By Catholic Online (NEWS CONSORTIUM)
12/31/2012 (3 years ago)
Catholic Online (www.catholic.org)
The capacity for empathy is not an exclusively human trait. Animals have been known to fend and protect their young along with the less fortunate members of their own kind as well. How and why remains a mystery. Mice will starve rather than hurt friends and monkeys will go hungry if their friends go hungry as well. According to a new study, brain cells that fire only when monkeys act unselfishly may provide clues to the neural basis of altruism.
This "do-gooder" impulse in animals may have evolved into the altruism we see in humans today.
LOS ANGELES, CA (Catholic Online) - Cells fire in rhesus monkeys when they gave juice away, according to the study, but not when they received it. As published in the journal Nature Neuroscience, the study may shed light on why many animals, including humans exhibit kind, unselfish behavior that doesn't directly benefit them.
The study provides a "complete picture of the neuronal activity underlying a key aspect of social cognition," neuroscientist Matthew Rushworth at Oxford wrote in an email. "It is definitely a major achievement."
This "do-gooder" impulse in animals may have evolved into the altruism we see in humans today, said study co-author Michael Platt, a neuroscientist at Duke University.
Understanding how altruism works in the brain has been trickier. When people do something unselfish such as give to charity, reward circuits that usually fire when eating chocolate or doing something pleasurable are activated, Platt says.
People feel differently between doing well for themselves and being kind to others. Researchers studied how the brain encodes unselfish, other-oriented acts separate from personal gain.
Platt and his colleagues taught rhesus monkeys to play a simple computer game where they looked at different shapes to either give themselves, a nearby neighbor monkey or no one a squirt of juice.
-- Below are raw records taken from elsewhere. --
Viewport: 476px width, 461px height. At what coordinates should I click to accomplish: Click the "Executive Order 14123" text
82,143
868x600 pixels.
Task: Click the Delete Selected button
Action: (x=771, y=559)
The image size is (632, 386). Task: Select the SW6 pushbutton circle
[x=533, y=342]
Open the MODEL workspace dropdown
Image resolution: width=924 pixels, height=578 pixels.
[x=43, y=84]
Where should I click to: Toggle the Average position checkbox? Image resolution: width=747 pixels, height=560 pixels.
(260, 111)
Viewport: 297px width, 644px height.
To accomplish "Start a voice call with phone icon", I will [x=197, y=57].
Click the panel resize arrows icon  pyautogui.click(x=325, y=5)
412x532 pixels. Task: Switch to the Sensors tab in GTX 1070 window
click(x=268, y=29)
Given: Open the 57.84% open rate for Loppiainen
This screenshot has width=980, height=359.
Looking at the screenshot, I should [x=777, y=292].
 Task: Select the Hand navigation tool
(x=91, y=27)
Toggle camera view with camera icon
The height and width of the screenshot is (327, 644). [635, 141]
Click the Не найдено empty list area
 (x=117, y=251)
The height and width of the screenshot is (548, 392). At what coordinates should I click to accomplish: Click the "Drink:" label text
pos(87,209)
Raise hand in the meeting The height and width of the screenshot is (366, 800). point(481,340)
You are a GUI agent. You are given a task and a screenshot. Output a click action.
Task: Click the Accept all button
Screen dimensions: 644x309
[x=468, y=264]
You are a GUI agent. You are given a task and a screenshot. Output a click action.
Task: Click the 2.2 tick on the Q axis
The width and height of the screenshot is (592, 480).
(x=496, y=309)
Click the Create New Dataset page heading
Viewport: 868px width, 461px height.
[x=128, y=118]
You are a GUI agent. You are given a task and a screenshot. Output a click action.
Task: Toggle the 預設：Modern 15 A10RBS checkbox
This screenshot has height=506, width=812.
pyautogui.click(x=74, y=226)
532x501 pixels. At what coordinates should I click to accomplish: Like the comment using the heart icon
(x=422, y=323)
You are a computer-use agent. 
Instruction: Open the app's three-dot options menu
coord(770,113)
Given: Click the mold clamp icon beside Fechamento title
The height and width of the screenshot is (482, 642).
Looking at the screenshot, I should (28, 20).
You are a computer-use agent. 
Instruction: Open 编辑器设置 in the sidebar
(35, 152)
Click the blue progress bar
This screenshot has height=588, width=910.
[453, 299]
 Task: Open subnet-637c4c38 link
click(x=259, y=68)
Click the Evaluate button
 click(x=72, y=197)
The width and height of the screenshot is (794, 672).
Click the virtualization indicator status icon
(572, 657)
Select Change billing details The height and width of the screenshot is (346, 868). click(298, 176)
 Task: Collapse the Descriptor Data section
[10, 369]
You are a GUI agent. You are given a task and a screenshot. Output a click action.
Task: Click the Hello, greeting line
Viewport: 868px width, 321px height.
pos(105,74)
Monkeys almost always give themselves juice when they have the option. After teaching the monkeys the rules of the game, the researchers set up another trial where they could either give the other monkey juice or give it nothing. None of the choices led to a tasty juice squirt for the actor monkey.
The result? The monkeys consistently preferred doling out juice to other monkeys over giving nothing. Replacing the second monkey with another bottle of juice, the monkeys showed no preference for dispensing juice, showing that they were motivated by the reward to the other monkey.
Electrodes in the monkey's brain recorded the electrical firing from neurons in brain regions suspected of playing a role in altruism. It was discovered that a brain region called the orbitofrontal cortex fired when monkeys got juice squirts for themselves. "The orbitofrontal cortex seems to be all about your personal reward. It's egocentric," Platt said.
Intriguingly, however, some neurons in a region called the anterior cingulate gyrus fired when the monkey got its own juice, while others fired when monkeys gave their neighbors juice.
It's not yet known what's going on in the monkeys' brains. The results suggest that this brain region may be partly responsible for creating primitive forms of empathy.